LHC clips FBR's powers to keep taxpayers blind to facts.
The court also set aside all the notices issued under sub-section 1A of section 214c of Income Tax Ordinance 2001 to various taxpayers selected for audit.
Justice Abid Aziz Sheikh partially allowed all the writ petitions moved by the taxpayers challenging the 1A of section 214C of Income Tax Ordinance 2001 by interpreting that sub-section 1A of section 241C is a violation of Article 10-A and 19-A of the constitution of Pakistan which guarantees the right of fair trial of every citizen and provision of every information.
Muhammad Ajmal Khan Advocate, counsel of a tax payer, argued that impugned provision of section 214C(1A) of the Ordinance, which required the Board to keep the parameters for selection of case for audit confidential is ultra vires of provision of Articles 4,8,10-A,19 and 19-A of the Constitution. He added that decision of Board to keep the parameters for selection of audit confidential is also against the law settled by the court. He further argued all the laws including Qanoon-e-Shahadat Ordinance in the country allows the accused persons to know that charge on them, but only Income Tax Ordinance denies the information under which the taxpayers are being trailed.
'How can a taxpayer defend himself and queries raised before him during the process of audit when parameters and reasons will not be disclosed to him?' Advocate Khan concluded.
Naveed A Andrabi, Advocate for some another petitioners, submitted that provision of section 214C(1A) does not specifically restrain the Board after selection, from disclosing the specific parameter on the basis of which, the petitioners are selected for audit and therefore, Board is misconstructing the impugned provision of section 214C(1A). He added that impugned provision is violative of petitioner's fundamental right of fair trial and due process guaranteed under Article 10-A of the Constitution and even petitioner's right of business under Article 18 of the Constitution has been infringed as petitioners have unnecessarily been involved in giving details of their accounts, during audit without any specific allegation.
The FBR counsels opposed the petitions by arguing that mere selection for audit does not cause any actionable injury to taxpayers. He submits that guidelines for selection of audit are administrative in nature and meant only for internal consumption of tax authorities, therefore, no fundamental right of petitioners has been infringed for not disclosing said guidelines.
The court, after hearing the detailed arguments, issued the judgment by holding that the impugned orders for not disclosing the specific parameter applied to petitioners for selection of their cases for audit under section 214C of the Ordinance, are declared to be illegal and without lawful authority and therefore set aside.

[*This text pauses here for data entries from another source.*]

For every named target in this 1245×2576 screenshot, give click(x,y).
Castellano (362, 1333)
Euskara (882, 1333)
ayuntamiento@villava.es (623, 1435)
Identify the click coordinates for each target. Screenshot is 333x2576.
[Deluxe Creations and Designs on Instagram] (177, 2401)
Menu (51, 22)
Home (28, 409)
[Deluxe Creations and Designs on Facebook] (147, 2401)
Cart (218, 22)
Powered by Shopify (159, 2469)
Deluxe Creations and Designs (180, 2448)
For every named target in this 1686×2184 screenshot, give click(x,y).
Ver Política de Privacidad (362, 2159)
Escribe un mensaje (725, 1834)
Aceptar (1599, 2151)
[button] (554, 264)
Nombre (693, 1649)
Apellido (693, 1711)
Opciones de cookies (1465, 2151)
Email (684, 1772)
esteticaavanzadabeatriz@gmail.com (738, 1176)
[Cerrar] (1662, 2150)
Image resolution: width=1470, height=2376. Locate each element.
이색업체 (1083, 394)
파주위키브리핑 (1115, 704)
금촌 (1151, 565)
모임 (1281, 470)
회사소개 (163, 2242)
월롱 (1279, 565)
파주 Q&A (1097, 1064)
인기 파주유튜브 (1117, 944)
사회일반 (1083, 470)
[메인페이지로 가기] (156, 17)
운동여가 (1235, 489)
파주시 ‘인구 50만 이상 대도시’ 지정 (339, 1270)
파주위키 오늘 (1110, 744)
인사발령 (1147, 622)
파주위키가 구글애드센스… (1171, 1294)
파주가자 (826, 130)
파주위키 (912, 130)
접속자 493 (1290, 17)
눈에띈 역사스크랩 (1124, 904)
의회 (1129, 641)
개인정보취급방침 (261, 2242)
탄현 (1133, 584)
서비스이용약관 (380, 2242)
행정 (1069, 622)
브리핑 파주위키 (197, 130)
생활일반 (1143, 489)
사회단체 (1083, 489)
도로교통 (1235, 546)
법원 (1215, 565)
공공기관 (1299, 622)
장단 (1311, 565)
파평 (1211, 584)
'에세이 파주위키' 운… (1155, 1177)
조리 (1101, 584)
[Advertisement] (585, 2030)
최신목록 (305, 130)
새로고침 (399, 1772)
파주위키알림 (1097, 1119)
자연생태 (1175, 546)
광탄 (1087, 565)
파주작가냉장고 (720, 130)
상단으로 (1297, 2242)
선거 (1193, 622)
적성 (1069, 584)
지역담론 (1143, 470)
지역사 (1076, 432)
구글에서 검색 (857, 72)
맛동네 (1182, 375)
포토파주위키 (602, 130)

The court holds that the impugned provision is construed and read down to the effect that under subsection (1A) of Section 214C of the Ordinance, the Board shall keep the parameters confidential. However, once persons or classes of persons are selected for audit under section 214C of the Ordinance, they shall be informed about the particular risk parameter applied to them for selection of audit, if demanded by them for their information.
The judgment says that the Board is directed to inform the petitioners forthwith if requested by them, the specific parameters on the basis of which, their cases were selected for audit.
The court further observed that 'In present case, it is not legally justified that what evil will be remedied by keeping the parameters confidential, especially when it is repeatedly directed by Courts that parameters be transparent and publically disclosed.'
In the verdict against FBR, the court also noted that Audit Policy, 2016 itself provide that paradigm shift from random to parametric selection audit and from general to risk base approach, will minimize chance of selection of Audit of compliant taxpayer.
This means that taxpayer who are selected are in some manner not compliant taxpayers, hence they have right to know that under which particular parameter, their case fall for selection of audit.
The court further noted that Audit Policy, 2016 itself provides that paradigm shift from random to parametric selection audit and from general to risk base approach, will minimize chance of selection of Audit of compliant taxpayer. This means that taxpayer who are selected are in some manner not compliant taxpayers, hence they have right to know that under which particular parameter, their case fall for selection of audit restriction under section 214C(1A) of the Ordinance unreasonable.
Justice Abid Aziz Sheikh also holds that the impugned provision is also unreasonable for giving arbitrary and unstructured power to the Board. The judge observed that the income tax audit is conducted by Commissioner under section 177 or by Board under section 214C of the Ordinance and under section 177 he is bound to give reasons for impugned selection for audit whereas the Board under section 214C has absolute discretion for selection of Audit and is not even bound to disclose parameters. He further observed that It is settled law that discretion must be structured and exercised justly, fairly and in transparent manner.